----- Data supplied -----

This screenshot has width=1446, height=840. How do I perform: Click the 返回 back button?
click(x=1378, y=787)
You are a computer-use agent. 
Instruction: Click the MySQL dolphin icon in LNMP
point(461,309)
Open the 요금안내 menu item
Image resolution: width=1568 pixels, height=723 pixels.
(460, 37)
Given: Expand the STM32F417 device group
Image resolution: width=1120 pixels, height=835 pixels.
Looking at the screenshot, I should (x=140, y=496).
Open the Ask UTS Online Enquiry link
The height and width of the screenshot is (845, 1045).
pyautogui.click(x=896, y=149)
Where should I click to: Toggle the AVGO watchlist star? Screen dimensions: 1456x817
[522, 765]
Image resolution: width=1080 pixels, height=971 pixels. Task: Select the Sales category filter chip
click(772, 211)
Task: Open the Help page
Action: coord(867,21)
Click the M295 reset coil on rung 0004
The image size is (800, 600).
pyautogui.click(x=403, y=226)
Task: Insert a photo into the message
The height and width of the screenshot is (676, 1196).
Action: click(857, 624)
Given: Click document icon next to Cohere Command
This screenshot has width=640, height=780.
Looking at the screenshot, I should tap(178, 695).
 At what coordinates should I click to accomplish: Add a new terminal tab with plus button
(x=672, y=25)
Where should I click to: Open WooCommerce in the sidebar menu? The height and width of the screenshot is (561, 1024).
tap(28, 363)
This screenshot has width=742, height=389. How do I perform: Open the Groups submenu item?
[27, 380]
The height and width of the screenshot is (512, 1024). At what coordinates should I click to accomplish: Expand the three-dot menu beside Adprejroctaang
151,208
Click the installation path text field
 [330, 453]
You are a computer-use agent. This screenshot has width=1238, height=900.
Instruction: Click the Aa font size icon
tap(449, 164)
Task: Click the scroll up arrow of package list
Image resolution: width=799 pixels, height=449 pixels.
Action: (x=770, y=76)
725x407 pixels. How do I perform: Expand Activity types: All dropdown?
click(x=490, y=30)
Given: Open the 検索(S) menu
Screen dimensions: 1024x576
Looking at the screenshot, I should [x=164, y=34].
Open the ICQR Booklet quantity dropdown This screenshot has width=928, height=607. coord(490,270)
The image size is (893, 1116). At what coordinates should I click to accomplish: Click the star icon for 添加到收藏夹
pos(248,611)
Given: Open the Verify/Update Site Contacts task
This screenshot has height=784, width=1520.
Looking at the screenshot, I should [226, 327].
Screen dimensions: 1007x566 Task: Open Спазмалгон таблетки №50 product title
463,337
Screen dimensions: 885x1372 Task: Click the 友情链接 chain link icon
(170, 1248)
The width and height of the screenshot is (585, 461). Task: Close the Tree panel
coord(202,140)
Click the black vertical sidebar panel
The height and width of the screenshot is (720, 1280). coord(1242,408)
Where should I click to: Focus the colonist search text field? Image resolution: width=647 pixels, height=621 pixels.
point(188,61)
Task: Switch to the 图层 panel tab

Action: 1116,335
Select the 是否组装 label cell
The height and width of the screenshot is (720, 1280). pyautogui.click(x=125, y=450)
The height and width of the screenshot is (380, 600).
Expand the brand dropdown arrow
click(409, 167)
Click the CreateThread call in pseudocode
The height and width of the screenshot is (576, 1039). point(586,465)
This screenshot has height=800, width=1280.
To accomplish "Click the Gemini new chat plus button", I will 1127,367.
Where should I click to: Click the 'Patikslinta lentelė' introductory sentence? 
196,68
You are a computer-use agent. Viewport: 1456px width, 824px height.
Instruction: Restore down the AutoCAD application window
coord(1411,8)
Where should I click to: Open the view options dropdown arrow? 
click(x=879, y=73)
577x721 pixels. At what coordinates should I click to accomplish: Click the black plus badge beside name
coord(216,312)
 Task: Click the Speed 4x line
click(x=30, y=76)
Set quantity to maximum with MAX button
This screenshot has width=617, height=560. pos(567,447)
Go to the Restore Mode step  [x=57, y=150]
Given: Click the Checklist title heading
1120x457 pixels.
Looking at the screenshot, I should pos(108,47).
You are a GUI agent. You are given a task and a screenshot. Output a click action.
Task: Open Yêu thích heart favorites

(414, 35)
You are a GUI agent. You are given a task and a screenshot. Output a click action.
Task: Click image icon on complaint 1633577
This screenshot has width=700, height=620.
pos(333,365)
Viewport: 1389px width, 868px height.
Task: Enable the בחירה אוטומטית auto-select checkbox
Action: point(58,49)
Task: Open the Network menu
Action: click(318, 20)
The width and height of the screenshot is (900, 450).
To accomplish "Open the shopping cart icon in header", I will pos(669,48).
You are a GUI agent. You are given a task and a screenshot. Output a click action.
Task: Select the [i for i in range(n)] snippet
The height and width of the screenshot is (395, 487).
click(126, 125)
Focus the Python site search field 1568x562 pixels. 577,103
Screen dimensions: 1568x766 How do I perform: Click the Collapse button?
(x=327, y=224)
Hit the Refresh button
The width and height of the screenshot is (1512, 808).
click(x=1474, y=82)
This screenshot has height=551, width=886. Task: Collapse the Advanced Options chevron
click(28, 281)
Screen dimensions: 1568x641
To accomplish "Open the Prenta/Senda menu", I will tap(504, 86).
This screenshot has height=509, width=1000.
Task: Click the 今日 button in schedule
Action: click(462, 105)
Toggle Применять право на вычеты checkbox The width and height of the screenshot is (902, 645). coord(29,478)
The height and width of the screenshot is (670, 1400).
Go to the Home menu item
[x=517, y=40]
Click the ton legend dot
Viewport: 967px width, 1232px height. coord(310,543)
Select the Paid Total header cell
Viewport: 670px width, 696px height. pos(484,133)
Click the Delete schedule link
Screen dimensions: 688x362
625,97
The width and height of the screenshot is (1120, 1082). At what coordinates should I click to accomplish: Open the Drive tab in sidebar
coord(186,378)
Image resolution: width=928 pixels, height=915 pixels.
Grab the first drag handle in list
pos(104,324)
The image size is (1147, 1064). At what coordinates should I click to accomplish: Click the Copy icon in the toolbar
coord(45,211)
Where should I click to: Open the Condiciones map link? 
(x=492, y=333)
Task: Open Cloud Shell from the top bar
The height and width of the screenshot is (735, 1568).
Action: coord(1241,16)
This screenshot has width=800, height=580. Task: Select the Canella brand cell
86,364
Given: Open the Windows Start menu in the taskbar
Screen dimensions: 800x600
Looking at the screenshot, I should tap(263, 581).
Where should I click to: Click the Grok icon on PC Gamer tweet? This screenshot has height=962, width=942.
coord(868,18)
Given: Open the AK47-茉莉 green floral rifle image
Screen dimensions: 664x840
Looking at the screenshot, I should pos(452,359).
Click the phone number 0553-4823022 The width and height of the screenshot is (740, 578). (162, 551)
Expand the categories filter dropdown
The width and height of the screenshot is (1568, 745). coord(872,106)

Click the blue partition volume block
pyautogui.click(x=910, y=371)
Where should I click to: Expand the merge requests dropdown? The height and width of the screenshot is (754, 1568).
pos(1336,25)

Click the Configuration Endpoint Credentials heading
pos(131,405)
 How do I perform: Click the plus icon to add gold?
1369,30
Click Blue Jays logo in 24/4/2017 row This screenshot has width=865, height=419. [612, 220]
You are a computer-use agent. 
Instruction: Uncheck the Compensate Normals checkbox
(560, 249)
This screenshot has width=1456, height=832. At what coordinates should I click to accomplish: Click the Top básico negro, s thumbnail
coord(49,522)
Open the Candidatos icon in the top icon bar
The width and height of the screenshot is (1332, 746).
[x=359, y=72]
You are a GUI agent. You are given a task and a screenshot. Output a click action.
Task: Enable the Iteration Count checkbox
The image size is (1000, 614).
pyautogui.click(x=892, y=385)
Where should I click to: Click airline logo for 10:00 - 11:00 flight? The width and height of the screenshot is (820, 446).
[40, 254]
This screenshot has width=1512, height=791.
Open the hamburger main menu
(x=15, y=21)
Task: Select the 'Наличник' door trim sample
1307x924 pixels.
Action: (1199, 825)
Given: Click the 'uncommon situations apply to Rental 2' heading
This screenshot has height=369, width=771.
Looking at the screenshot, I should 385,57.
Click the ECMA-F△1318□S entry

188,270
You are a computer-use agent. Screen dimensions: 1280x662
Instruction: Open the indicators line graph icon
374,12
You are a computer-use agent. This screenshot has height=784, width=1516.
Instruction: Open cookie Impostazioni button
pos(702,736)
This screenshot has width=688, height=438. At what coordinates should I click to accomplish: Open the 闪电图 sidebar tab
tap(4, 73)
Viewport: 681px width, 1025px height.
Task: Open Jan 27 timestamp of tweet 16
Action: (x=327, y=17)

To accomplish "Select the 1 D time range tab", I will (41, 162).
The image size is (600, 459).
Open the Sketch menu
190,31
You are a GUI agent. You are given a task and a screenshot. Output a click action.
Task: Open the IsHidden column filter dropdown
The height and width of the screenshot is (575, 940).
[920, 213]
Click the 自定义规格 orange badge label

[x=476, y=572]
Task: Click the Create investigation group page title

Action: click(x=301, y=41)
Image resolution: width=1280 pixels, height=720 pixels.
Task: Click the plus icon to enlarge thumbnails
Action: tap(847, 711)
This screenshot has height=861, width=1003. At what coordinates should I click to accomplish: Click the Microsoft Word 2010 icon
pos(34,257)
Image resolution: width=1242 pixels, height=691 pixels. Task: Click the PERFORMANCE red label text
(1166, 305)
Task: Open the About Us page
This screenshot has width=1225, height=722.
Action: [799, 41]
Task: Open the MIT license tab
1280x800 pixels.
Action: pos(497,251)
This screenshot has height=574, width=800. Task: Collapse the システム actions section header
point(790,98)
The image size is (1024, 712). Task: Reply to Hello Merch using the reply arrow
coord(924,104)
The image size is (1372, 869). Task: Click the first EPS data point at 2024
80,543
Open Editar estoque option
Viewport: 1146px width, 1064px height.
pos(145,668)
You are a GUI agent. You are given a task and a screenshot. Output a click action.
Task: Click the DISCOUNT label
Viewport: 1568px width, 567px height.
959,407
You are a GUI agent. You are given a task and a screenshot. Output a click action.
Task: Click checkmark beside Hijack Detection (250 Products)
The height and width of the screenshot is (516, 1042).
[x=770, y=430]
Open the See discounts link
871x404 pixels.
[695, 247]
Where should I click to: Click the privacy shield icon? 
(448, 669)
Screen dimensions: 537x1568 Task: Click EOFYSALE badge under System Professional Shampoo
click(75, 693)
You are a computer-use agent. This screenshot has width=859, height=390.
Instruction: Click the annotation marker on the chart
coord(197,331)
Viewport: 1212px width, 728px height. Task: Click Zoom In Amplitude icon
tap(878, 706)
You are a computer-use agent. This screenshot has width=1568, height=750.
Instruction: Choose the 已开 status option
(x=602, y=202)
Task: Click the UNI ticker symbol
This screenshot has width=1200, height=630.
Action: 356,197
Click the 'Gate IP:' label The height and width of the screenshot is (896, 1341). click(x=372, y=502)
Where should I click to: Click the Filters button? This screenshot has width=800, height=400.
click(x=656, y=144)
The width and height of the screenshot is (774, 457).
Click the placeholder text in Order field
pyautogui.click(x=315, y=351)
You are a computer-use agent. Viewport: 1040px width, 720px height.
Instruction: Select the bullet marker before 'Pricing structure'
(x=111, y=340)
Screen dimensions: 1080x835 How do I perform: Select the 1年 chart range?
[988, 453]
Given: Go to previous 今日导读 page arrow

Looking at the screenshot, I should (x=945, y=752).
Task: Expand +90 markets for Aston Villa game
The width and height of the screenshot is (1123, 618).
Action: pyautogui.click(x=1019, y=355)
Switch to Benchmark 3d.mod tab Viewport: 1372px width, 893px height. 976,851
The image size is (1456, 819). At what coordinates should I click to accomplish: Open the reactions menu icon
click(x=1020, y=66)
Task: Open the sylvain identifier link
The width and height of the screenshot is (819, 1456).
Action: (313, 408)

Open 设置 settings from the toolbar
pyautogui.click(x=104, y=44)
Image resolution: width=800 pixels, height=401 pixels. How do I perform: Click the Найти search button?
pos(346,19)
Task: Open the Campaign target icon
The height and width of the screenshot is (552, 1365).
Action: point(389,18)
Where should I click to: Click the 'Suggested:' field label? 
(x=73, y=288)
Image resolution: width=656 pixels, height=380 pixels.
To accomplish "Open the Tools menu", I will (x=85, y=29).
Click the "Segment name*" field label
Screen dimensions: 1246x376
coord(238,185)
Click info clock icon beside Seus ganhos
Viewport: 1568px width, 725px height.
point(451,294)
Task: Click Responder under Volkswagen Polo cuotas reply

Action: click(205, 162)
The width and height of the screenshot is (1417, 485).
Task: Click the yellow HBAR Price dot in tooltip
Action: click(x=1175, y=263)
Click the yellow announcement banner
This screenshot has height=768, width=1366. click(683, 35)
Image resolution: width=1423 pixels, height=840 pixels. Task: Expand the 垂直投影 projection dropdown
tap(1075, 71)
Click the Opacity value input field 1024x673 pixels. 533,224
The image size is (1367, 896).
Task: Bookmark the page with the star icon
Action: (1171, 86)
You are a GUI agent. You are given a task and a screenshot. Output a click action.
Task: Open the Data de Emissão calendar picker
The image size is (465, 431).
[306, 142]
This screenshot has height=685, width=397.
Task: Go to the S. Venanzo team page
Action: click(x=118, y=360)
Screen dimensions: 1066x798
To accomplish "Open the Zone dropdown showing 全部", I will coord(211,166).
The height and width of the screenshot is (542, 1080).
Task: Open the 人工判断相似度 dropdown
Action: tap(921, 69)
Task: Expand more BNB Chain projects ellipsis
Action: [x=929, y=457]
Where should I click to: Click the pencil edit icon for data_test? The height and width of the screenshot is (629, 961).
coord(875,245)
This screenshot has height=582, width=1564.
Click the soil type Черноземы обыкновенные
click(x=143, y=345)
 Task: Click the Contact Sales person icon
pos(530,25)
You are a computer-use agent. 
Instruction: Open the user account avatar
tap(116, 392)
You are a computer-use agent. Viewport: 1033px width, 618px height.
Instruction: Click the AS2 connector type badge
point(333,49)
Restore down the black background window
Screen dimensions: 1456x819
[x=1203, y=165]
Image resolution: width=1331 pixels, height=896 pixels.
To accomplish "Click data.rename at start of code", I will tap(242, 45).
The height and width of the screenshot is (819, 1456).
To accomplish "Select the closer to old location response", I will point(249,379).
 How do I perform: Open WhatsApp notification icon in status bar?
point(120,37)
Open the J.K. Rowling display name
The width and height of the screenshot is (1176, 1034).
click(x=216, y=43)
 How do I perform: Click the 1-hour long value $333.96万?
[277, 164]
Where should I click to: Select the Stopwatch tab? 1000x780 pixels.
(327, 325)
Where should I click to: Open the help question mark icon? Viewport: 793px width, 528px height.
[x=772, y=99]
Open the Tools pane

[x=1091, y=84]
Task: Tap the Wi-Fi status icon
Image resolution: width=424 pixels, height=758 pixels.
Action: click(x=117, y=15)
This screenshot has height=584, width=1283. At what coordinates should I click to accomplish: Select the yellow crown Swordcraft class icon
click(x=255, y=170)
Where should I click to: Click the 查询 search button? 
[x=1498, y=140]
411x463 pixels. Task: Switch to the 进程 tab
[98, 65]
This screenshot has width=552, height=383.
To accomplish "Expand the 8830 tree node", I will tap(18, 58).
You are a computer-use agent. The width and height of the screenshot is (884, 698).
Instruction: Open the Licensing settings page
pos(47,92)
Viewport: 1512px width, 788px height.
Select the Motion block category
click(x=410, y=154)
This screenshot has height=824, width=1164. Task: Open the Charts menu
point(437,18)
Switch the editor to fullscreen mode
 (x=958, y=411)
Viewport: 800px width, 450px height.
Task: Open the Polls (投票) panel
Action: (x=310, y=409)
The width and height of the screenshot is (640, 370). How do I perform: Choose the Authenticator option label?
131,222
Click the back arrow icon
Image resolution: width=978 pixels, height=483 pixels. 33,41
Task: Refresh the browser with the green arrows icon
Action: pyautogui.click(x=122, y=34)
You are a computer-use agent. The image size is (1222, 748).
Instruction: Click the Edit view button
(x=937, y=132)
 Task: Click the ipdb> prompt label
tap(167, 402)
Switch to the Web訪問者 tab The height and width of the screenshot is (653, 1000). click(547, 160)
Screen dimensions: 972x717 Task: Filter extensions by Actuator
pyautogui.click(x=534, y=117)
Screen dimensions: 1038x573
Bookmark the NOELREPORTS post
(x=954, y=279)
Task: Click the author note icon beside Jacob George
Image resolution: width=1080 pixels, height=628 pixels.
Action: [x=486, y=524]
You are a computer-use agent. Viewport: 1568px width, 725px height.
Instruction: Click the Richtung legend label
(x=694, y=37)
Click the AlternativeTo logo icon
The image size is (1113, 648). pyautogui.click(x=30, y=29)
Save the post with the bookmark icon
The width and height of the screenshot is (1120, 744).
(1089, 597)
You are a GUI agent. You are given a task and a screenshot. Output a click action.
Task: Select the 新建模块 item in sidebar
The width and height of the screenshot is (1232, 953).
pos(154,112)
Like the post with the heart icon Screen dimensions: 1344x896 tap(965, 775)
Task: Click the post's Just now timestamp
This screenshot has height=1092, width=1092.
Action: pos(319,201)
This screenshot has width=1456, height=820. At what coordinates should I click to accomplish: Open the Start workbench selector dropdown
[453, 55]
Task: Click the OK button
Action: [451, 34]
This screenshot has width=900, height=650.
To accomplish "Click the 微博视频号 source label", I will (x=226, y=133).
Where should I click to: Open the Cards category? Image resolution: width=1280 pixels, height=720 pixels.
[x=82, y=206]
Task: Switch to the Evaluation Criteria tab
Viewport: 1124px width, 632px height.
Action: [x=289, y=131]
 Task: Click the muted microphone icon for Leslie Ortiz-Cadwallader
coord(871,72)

-----

## Instructions to follow
Output exactly the leading lines of the data, up to and including the line marked by "Given: Expand the STM32F417 device group".

## Output for this task
This screenshot has width=1446, height=840. How do I perform: Click the 返回 back button?
click(x=1378, y=787)
You are a computer-use agent. 
Instruction: Click the MySQL dolphin icon in LNMP
point(461,309)
Open the 요금안내 menu item
Image resolution: width=1568 pixels, height=723 pixels.
(460, 37)
Given: Expand the STM32F417 device group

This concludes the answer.